I had that reaction because I feared that here would be yet another story about Bayard Rustin that failed to mention a particular detail about him that I’d like the whole world to know: He was openly gay.
But when I started reading the story, I was surprised—and pleased—to see that Rustin’s sexuality wasn’t merely in the piece but was the major theme of the article.
The reporter, Steve Hendrix, wrote that many African American leaders of half a century ago didn’t want Rustin to have a significant role in the Civil Rights Movement because they disapproved of his being gay, as well as his openness about it.
“In 1960, Adam Clayton Powell, the minister-congressman from Harlem,” the Post article read, “threatened to float a rumor that King was one of Rustin’s lovers if King didn’t exile him from his inner circle. King pushed him away, reluctantly, and Rustin resigned from the Southern Christian Leadership Conference.”
It was only because of another African American leader of the time, A. Philip Randolph, that Rustin was given his role as chief organizer of the march. Randolph, who’s often credited with coming up with the idea for the March on Washington, was Rustin’s long-time mentor.
A leading racist of the era did, in fact, try to turn Rustin’s sexuality into an issue.
A week or two before the 1963 event, Senator Strom Thurmond of South Carolina attacked Rustin on the floor of the U.S. Senate. The rabid segregationist’s rant filled eight pages in the Congressional Record, including his denunciation of Rustin as a “sex pervert.”
One reason the Congressional Record entry was so long was that Thurmond made sure it included every detail of a 1953 incident when Rustin had been arrested on a morals charge—he’d been caught entangled with two other men in a parked car in Pasadena, Calif.
King and Randolph countered Thurmond’s move by expressing their confidence in Rustin. With that endorsement, the planning for the march—which culminated with King’s iconic “I Have a Dream” speech—continued.
One of my favorite statements in the Post story came from Eleanor Holmes Norton, the District of Columbia’s non-voting delegate to Congress. Norton worked under Rustin as a volunteer for the march, and she was quoted in the article. “When the anniversary comes around, frankly I think of Bayard as much as I think of King,” she said. “King could hardly have given the speech if the march had not been so well attended and so well organized.”
The article described how Rustin had taken enormous care to make sure the march proceeded smoothly. Clearly one of the type-A gays that we all know (and that some of us are married to!), Rustin saw to it that buses were booked, speeches were vetted, and portable toilets were rented. He also played the role of diplomat, deciding how long the various groups participating in the march would have at the podium during the post-march speeches at the Lincoln Memorial.
Rustin, then 53 years old, also worked with the hundreds of off-duty police officers who volunteered to act as marshals. Rustin first insisted that they take off their guns, and then he coached them in the techniques of non-violent crowd control.

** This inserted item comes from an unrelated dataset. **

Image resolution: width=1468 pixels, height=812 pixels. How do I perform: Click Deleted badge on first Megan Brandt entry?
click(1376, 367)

One of Rustin’s lieutenants, Rachelle Horowitz, was quoted in the Post story as saying, “We used to go out to the courtyard to watch. It was like, see Bayard tame the police.”

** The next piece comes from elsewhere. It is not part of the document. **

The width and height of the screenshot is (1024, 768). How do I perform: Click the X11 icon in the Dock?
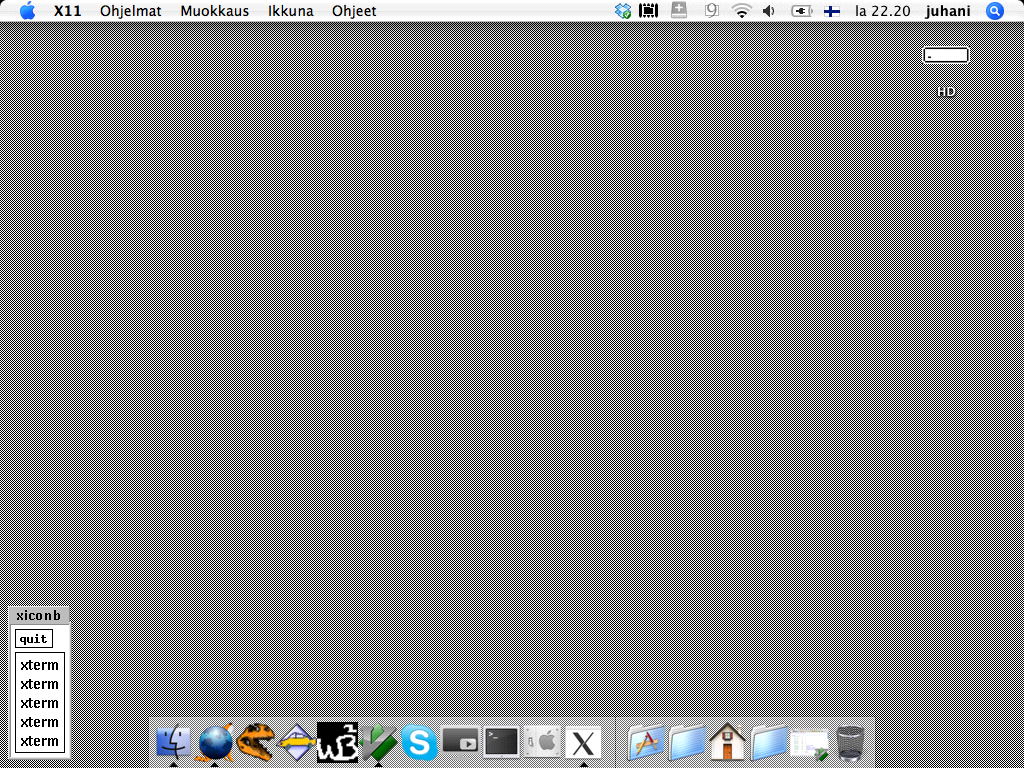click(x=583, y=743)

Horowitz also recalled, “The details for him had real meaning. It had to be well organized, non-violent and peaceful, because nobody believed that black Americans could organize a march of this size. Even liberals said there would be riots.”
It was also Horowitz who made the point that Rustin was open about his sexuality. “He absolutely didn’t hide it,” she said. “He’d never heard there was a closet.”
The article pointed out that Bayard Rustin, despite his important contributions, isn’t widely remembered for his critical role in either the March on Washington or the Civil Rights Movement writ large—he was also a strategist during the Montgomery bus boycott, helped launch the Southern Christian Leadership Conference, and persuaded movement leaders to embrace the tenets of Mahatma Gandhi’s style of nonviolence resistance.
As for why Rustin hasn’t received the acclaim he clearly deserves, the story quoted Bennett Singer, who co-produced a documentary about Rustin titled Brother Outsider, as offering one likely answer. Singer said, “It was his homosexuality that was always the rub.”
Fortunately, that “rub” didn’t carry the day in the recent Washington Post article.